A new proposal in the United Kingdom is touted as an iron-clad method to deter smokers from lighting up.
Over the decades as anti-tobacco grew from a small group of crack-pot fanatics, who perhaps genuinely believed that smoking was a health hazard that should be curtailed and eliminated, to the multi-billion dollar criminal enterprise that routinely buys legislators throughout the world, it has promised that smokers would voluntarily quit smoking if only simple tasks were performed. Early on anti-tobacco assured the U.S. Congress that affixing a health warning label on cigarette packs would end smoking. The Congress complied and smoking did not end.
In the 1970’s anti-tobacco convinced the U.S. Congress that smoking rates would drop if cigarette advertisements were eliminated from television and radio. After the typical, ineffective protest by "Big Tobacco" failed, Congress indeed banned cigarette advertisements from the so-called public airways. Smoking rates did not decline.
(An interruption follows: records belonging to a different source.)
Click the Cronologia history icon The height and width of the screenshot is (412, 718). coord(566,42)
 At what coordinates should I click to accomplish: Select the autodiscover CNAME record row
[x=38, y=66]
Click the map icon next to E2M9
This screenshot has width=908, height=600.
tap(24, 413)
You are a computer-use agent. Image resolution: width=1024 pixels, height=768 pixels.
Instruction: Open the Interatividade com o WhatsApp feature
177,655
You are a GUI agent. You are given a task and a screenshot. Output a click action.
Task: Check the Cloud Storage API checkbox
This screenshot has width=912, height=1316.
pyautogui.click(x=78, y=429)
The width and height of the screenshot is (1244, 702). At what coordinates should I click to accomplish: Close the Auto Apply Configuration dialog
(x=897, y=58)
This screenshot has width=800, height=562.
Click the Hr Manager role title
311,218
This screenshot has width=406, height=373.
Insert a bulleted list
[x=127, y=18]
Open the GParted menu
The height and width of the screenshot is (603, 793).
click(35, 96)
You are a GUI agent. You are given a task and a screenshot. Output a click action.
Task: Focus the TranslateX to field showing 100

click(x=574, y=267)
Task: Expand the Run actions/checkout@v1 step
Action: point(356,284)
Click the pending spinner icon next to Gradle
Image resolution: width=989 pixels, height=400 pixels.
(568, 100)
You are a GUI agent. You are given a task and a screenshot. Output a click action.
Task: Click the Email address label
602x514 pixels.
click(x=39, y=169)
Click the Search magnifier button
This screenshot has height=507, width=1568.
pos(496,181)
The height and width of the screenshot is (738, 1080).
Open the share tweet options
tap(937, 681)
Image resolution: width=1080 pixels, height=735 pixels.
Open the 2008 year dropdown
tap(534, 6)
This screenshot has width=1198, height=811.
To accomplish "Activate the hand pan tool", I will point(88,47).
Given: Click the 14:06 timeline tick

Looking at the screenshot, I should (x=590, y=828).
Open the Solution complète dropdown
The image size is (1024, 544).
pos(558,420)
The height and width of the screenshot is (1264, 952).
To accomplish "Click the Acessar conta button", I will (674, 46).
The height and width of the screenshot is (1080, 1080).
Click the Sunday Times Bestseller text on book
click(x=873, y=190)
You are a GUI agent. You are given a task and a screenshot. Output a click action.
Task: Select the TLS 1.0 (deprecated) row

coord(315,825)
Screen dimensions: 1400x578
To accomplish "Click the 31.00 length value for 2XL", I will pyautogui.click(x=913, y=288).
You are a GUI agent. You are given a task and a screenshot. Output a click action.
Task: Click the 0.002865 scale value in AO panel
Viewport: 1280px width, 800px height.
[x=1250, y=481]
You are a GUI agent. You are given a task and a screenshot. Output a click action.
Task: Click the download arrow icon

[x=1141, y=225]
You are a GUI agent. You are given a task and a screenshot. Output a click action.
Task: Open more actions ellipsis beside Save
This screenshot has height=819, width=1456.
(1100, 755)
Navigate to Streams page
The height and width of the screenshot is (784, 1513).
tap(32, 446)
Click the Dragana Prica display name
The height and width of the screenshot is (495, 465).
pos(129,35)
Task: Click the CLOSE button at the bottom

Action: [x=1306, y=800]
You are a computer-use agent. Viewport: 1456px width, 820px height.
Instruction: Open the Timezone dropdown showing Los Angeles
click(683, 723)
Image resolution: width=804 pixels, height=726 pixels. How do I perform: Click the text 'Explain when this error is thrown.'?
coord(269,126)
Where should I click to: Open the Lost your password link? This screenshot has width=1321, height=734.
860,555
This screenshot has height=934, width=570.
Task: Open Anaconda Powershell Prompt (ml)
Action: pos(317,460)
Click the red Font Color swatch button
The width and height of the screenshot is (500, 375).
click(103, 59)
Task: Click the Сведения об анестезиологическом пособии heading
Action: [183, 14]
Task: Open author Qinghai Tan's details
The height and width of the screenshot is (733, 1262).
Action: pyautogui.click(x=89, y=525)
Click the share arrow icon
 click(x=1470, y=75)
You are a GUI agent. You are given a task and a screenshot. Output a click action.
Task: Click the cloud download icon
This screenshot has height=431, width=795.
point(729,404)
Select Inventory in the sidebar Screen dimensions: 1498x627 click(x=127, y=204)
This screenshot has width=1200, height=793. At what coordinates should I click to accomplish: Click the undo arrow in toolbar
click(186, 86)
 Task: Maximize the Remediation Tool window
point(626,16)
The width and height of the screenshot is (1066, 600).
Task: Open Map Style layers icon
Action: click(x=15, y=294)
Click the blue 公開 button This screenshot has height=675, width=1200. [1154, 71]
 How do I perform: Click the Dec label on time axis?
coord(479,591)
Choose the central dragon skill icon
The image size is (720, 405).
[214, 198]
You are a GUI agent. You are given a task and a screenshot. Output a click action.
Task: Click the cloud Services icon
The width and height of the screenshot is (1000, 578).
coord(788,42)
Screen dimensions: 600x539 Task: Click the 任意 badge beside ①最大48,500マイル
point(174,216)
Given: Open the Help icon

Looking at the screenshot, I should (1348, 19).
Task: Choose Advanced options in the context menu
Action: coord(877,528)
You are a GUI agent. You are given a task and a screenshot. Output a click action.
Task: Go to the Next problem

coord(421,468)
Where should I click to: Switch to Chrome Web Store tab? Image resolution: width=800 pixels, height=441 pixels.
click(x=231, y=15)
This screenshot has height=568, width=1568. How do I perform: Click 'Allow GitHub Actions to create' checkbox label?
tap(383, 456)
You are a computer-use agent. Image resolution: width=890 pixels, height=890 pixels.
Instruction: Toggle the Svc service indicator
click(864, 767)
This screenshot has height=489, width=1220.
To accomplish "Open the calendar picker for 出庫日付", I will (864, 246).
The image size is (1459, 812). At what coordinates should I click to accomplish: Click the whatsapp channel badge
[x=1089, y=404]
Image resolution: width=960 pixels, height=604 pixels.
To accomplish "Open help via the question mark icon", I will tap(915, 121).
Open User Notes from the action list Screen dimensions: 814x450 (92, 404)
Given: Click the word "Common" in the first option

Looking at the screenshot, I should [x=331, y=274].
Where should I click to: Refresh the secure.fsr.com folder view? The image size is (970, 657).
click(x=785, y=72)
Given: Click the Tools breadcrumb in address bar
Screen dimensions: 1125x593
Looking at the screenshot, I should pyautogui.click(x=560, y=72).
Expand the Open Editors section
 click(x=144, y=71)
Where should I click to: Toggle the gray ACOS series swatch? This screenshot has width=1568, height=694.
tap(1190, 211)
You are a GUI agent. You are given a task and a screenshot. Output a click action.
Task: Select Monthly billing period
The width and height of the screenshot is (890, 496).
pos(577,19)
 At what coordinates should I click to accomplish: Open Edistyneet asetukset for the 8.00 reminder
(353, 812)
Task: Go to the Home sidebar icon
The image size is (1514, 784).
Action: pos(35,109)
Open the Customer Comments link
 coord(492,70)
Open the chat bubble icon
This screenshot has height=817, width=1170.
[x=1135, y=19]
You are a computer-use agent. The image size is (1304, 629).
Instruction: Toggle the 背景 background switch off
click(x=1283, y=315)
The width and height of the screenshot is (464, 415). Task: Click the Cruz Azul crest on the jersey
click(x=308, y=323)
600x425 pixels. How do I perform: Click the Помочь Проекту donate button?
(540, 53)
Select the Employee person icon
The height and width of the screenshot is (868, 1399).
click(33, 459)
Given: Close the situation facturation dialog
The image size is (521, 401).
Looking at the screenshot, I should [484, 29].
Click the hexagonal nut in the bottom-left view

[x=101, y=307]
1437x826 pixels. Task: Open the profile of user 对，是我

In the 1980’s anti-tobacco lobbied the federal government and many state governments to take tax dollars and spend them on anti-smoking education. The result, so promised the grifters, would be declining smoking rates and an end to young adults taking up smoking. Money was duly distributed to the anti-tobacco goon squad and smoking rates remained the same. That decade also saw a crack down on print advertising, including billboards. The goal, as always, was ending smoking. As always smoking continued.
The 1990’s was the decade in which governments forbade smoking in places of business, government buildings, restaurants and bars. The blatant property rights grab was advertised as an effective tool to end smoking and prevent new smokers from lighting up. Ten years later smoking rates remain the same and a generation of young people have taken up smoking. Also during that decade "progressive" governments were sold the notion that ending smoking depended on covering cigarette packs with huge black and white warnings, the more hysterical the better. Smoking rates were not affected even in unhinged countries like Canada, which mandated that cigarette packs be covered with hideous pictures of diseased lungs and gums and worn out hearts, all supposedly damaged by smoking.
Now, in a new century, the con job continues even though anti-tobacco has been flat out wrong each time it promotes a new method to end smoking. From the United Kingdom, a country whose inhabitants are among the most dissatisfied, disgusted and cynical over their government’s poor performance, comes yet another scheme to end smoking. As in the past, it is the cigarette packs that will usher in an era of smoke-free, healthy living. Again the promise is to "to protect children from smoking by taking away the temptation."
Temptation will be eliminated by removing the cigarette’s logo form the pack and carton. The only images on the pack will be big black and white warning messages. Presumably even the brand name will be missing, except in small type. The cigarettes will remain the same and it doesn’t take a prophet to predict that smoking rates, as always, will be unaffected. Is there method to this madness? There is. At the point where smoking is banned everywhere and cigarettes are available only from government outlets and packs are covered with only the international poison symbol, cigarettes will be declared illegal. Smoking, however, will not decline even then.